**Try it**
If a line of the listing contains the string "Personal", return that line.

(Data to process begins)

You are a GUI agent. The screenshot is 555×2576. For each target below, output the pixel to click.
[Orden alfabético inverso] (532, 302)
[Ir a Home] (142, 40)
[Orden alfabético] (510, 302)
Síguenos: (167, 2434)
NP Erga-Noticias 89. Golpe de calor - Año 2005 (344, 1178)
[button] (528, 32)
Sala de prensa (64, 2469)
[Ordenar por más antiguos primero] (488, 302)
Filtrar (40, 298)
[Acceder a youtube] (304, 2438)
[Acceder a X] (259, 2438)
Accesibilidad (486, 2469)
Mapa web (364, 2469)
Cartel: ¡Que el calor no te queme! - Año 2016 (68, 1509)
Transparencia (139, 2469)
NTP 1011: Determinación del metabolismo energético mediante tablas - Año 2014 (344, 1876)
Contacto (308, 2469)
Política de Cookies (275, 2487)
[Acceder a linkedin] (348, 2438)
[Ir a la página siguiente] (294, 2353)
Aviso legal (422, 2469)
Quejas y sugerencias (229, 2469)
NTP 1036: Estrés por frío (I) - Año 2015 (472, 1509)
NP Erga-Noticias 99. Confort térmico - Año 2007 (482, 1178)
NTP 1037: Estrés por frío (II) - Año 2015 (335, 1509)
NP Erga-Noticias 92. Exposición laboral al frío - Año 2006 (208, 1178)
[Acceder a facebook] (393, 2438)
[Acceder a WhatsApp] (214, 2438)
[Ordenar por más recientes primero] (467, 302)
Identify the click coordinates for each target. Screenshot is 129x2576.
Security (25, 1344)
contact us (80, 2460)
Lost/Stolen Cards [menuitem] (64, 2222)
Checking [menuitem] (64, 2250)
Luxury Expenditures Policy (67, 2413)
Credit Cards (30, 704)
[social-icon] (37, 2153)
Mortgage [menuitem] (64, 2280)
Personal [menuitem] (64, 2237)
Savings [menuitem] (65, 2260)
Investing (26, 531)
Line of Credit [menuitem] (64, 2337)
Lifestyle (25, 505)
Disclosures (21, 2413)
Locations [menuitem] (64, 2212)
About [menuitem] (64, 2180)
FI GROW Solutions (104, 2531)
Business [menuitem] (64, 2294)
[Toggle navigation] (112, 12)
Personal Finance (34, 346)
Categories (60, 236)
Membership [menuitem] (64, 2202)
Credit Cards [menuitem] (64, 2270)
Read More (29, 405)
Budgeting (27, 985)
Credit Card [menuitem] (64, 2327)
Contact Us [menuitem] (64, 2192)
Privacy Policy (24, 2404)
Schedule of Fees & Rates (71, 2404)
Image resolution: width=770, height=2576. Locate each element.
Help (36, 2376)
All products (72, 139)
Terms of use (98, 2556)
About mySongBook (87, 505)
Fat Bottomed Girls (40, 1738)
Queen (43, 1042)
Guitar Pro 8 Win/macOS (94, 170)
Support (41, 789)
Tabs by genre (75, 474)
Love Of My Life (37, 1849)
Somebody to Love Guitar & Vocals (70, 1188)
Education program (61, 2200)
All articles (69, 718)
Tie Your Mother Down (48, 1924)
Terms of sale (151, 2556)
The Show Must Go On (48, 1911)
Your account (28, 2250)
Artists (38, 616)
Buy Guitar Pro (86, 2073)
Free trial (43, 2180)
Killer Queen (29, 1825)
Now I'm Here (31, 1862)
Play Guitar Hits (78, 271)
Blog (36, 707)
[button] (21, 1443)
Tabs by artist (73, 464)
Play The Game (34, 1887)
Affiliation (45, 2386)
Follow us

(Data to process ends)

**Answer box**
Personal [menuitem] (64, 2237)
Personal Finance (34, 346)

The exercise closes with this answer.